DECLIC972 souhaite à l’ensemble du personnel tout le professionnalisme possible relevant des métiers de la gérontologie afin qu’il puisse s’épanouir dans l’action bienfaitrice envers les pensionnaires. Cela ne pourrait être autrement, tant la Directrice de cet établissement donne l’exemple de par son implication passée, présente et même avenir quand on entend ses objectifs. Ses choix relèvent du progrès par rapport à l’existant en permettant aux prochains investisseurs de pouvoir encore faire mieux pour un tarif acceptable. Car ne nous voilons pas la face, en dessous de 2500 euros par mois une Maison de Retraite ne pourra proposer que des actions très relatives envers la personne âgée. Donc, se pose tout de suite la question du financement que DECLIC972 place dans son interpellation auprès des acteurs publics en partenariat avec les investisseurs privés.

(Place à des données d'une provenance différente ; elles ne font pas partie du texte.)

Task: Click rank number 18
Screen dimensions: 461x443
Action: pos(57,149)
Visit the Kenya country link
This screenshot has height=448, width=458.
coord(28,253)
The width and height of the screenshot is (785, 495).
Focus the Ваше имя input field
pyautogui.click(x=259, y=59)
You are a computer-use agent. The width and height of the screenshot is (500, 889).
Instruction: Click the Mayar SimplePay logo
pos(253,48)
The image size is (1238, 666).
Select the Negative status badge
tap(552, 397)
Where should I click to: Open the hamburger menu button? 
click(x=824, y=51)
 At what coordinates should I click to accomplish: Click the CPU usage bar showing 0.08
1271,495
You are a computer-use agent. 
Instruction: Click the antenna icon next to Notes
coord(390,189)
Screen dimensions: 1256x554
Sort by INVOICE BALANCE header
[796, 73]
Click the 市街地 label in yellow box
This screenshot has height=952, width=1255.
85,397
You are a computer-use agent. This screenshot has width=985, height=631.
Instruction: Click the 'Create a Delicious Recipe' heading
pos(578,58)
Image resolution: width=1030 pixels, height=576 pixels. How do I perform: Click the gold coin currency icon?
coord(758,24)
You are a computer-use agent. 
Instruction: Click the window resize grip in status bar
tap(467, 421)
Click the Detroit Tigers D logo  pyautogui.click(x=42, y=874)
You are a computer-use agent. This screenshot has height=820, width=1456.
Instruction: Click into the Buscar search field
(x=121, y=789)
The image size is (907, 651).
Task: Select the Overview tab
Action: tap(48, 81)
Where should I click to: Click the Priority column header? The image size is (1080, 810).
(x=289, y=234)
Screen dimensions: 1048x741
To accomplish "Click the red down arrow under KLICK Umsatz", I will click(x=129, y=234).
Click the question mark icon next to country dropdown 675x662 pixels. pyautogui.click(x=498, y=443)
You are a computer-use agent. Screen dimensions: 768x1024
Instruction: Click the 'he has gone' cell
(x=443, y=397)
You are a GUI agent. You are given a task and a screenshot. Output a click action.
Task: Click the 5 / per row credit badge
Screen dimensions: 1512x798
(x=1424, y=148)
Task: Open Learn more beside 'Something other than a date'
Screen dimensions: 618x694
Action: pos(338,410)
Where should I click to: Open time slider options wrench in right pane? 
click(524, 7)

L’Etat a prévu jusqu’en 2012 un grand plan Alzheimer. Nos collectivités se doivent d’utiliser au mieux les sommes versées (si elles le sont !) au service de la population martiniquaise tellement vieillissante qu’elle sera leader en France dans 3 ans. Nous dénoncerons néanmoins les objectifs des gouvernants dont une mission parlementaire présidée par Valérie Rosso-Debord prévoit une révision du versement de l’APA. Elle souhaite préconiser, sauf pour les plus pauvres et les plus dépendants (lesquels ?), le remplacement de l’Allocation personnalisée autonomie (APA) par une assurance dépendance obligatoire à partir de 50 ans. DECLIC972 y voit tout comme l’Union des Familles Laïques, une dérive néo-libéraliste pour enrichir les assurances et quelques autres corporations gourmandes. A ce sujet, l’article web de l’UFAL (http://www.ufal.info/sante-protecti...) est éloquent.

Cette dérive ne doit pas nous recroqueviller sur nous même mais plutôt nous mobiliser tous azimuts avec tous ceux qui souhaiteront faire pour le meilleur des personnes âgées tout en sachant que nous-mêmes encore en activité pourront en profiter.

La future Assemblée Unique, avec les pouvoirs qu’elle pourra s’attribuer dans le cadre de l’article 73, doit dès maintenant mettre en place un plan spécifique à la Martinique et complémentaire à celui de l’Etat. A charge, d’ici là, pour le Conseil Général de se montrer plus ambitieux avec le concours de la population qui doit aussi s’impliquer."